Yanagiya Kyonosuke (柳家喬之助) performed first with the story Hatsu Tenjin (初天神, “First Tenjin Festival”), which was summarized in the program: “A precocious boy named Kinbou convinces his father to take him to the festival at the Tenjin shrine, on the condition that he won’t bother his father to buy him anything. At the festival, of course, Kinbou can’t help asking for everything he sees, causing problems for his father.”

It was a hilarious performance, and the room roared with laughter as Yanagiya Kyonosuke pouted and wailed as the child. Kinbou was one spunky child, and I loved every second of his character on stage. It was an incredible performance by an incredible performer!

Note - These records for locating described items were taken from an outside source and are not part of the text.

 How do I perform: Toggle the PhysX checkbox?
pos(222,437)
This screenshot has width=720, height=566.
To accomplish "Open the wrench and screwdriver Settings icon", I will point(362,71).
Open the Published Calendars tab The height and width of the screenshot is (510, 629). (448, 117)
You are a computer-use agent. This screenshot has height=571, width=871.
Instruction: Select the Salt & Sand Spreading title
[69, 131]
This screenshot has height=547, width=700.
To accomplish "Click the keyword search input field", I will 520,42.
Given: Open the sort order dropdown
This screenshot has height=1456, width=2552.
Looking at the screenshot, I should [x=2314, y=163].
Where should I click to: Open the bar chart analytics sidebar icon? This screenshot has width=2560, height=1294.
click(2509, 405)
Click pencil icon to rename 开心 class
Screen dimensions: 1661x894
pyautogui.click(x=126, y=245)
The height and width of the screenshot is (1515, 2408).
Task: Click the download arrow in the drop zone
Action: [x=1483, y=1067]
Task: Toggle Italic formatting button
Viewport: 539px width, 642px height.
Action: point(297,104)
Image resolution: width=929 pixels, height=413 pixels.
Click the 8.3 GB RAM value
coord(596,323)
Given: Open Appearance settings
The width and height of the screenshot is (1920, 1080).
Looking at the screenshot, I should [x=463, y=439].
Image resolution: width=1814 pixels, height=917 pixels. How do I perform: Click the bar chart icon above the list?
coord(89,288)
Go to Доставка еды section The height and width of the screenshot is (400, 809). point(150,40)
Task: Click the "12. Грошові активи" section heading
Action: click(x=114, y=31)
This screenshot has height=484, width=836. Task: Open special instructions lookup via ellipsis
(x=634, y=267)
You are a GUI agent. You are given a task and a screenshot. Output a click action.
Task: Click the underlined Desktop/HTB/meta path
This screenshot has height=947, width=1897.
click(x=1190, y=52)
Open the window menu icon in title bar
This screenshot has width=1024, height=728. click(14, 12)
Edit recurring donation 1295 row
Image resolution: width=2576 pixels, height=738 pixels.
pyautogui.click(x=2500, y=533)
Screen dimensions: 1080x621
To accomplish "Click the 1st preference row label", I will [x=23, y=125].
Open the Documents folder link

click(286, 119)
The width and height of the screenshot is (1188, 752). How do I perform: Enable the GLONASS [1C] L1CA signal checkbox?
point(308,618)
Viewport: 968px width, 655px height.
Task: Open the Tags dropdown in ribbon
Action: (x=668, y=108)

The last performance carries the most prestige in a rakugo show. After a brief intermission, Yanagiya Sankyo (柳家さん喬) delivered the last performance, telling the story of Shinigami (死神, “The God of Death”). In the program, it was summarized: “The God of Death tells a man who has decided that he wants to die that it’s not his time yet and teaches him a way to make a living as a doctor. He grants the man the ability to see the God of Death and teaches him a spell. If the God of Death is sitting by the patient’s feet, then the patient will recover. He simply has to recite the spell and the sick person will get well. If the God of Death is at the patient’s head, there’s nothing that can be done for him. The man becomes very wealthy but spends lavishly on trips and ends up broke. When patients stop coming, he becomes desperate to regain his fortune. But is it possible to trick the God of Death?”

Shinigami (死神, “The God of Death”) is one of the most popular and famous rakugo stories out there, and although it’s a little on the scarier side, it has its funny moments. Shinigami was beautifully told by Yanagiya Sankyo. Everyone was plunged straight into the story as he acted out the God of Death and the cheating doctor. As the God of Death, Yanagiya Sankyo held the fan like a cane under his hands, chuckling at the man’s misfortune. I was enraptured by his performance, visualizing the elements that weren’t there. It was a wonderful story told by a wonderful performer to end a wonderful night.

If you ever catch the word rakugo keep your ears peeled. A story will be told!